In regards to your damage control laparotomy question, I do believe that there is a need for algorithms. We do not have a consistent algorithm at Wake Forest at this time.
We are looking intensely into this concept of abbreviated laparotomy in EGS patients and when should we do them, when should we not and, furthermore, when should we stop and leave the patient in discontinuity or when should make an anastomosis but still leave the abdomen open.
Right now there seems to be a split with some attending surgeons preferring to make an anastomosis on first laparotomy and then returning to the operating room for a second look laparotomy to assess not only the other bowel but also their anastomosis for viability. Other attending surgeons fear that an anastomosis made on first laparotomy may be damaged during exploration on subsequent laparotomy and would prefer to close the abdomen in some fashion once the anastomosis is created. I think there is value in each of those viewpoints. This will need to be teased out on further analysis and we plan to do that as well.
I do not know how to explain the length of stay being longer in the hand-sewn group. I’ve looked at the data several times with my coauthor, Dr. Mowery, and others. And it does appear that the people in the hand-sewn group tended to, more often than not, be people who had been in the hospital longer, specifically those who were collected onto our service after a consult from an in-hospital medical service.
Generally you will see that those folks will tend to be in the hospital longer (total number of days) by the virtue of the late consult, if you will.

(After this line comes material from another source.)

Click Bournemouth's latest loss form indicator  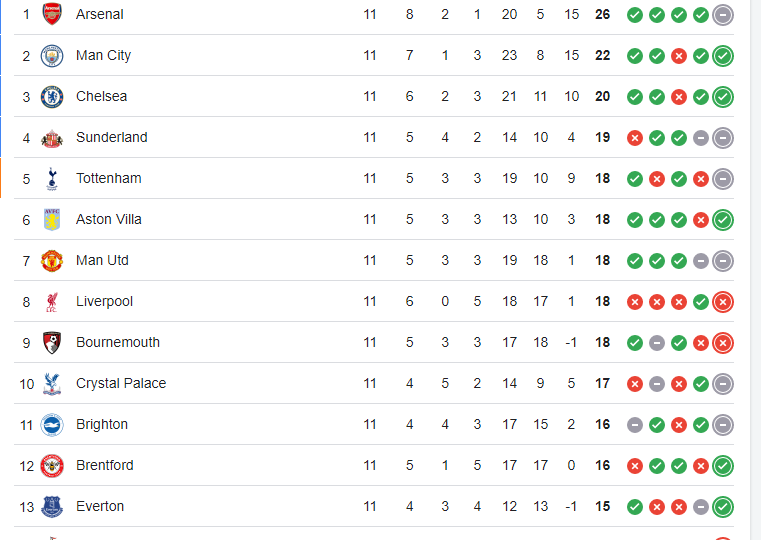tap(723, 343)
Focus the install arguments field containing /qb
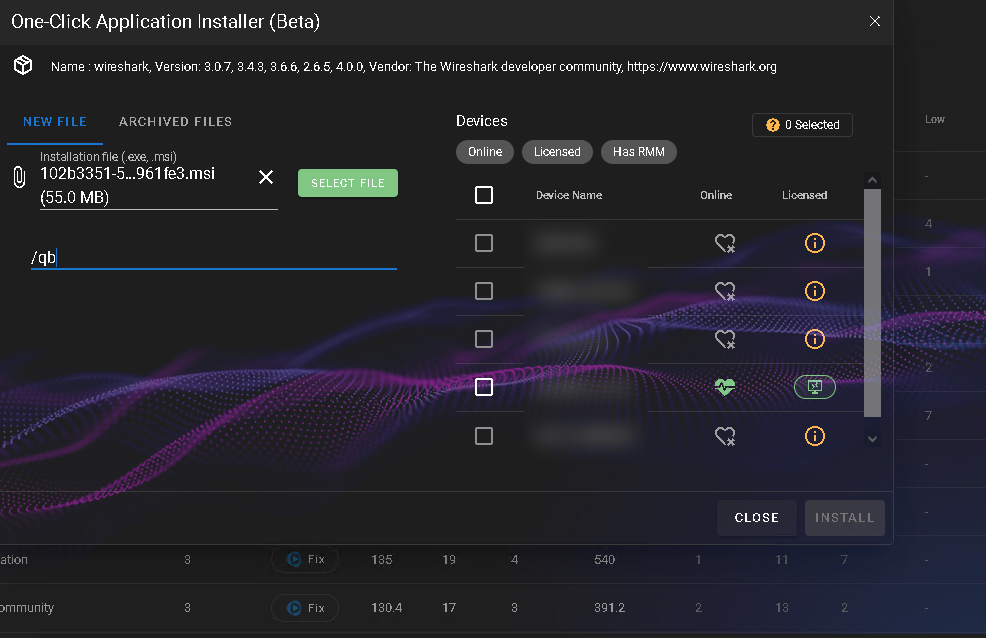 coord(213,258)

What we may need to go back and do is start the hospital day as the day of operation. That may clear up some of that confusion.
In regard to your question about staplers, I think this is an excellent question. Thick tissue loads are often used in colon anastomosis. Interestingly in our study, those weren’t the ones that were breaking down the most. It was the small bowel.
In regards to the advent of this new technology, I don’t know how that will play out. I think that ultimately what this study is pointing to is that a uniform technique that will apply across the board for all these patients is not the way to go. So I don’t think that these staplers will change the application of this data at all in the future.
For example, in EGS patients you often will encounter small bowel proximally that may be of normal caliber apposed to small bowel distally that’s of very thick caliber. And I think that’s where the value of the hand-sewn anastomoses comes in, because of the multiple iterations you can make along the way and adjusting stitch-by-stitch for your bowel thickness. You can’t do that in a stapler no matter the load type.
In regard to why did we exclude bowel perforations: that question needs to be cleared up. I apologize for the way that looked on the screen. I’m specifically talking about duodenal ulcer perforations and the like, not perforations that would typically need a resection and anastomoses. So what I am referring to specifically are operations like graham patch procedures. These were not included because there was not an anastomosis created.
And then the unresolved issue brought up by Dr. Demetriades: I have read your paper it was excellent. I would only say that these are different patient populations we are talking about here—your study on trauma patients with penetrating injuries to the colon versus ours with the EGS patients. Basically, the whole point of this paradigm shift is that these EGS patients are unique patients with different presentations than anywhere else in all of surgery. And while we do extrapolate from elective general surgery and trauma surgery to help begin to understand them, ultimately what we need is unique data specific to these patients. Comparing them as similar cohorts will not get us the answer in the end.
And then in regard to the question do we invert staple lines. This was not looked at in the study. And I simply do not know if it is, in general, our practice to invert staple lines.
Thank you very much. Again I appreciate the opportunity to discuss the study and to entertain these questions.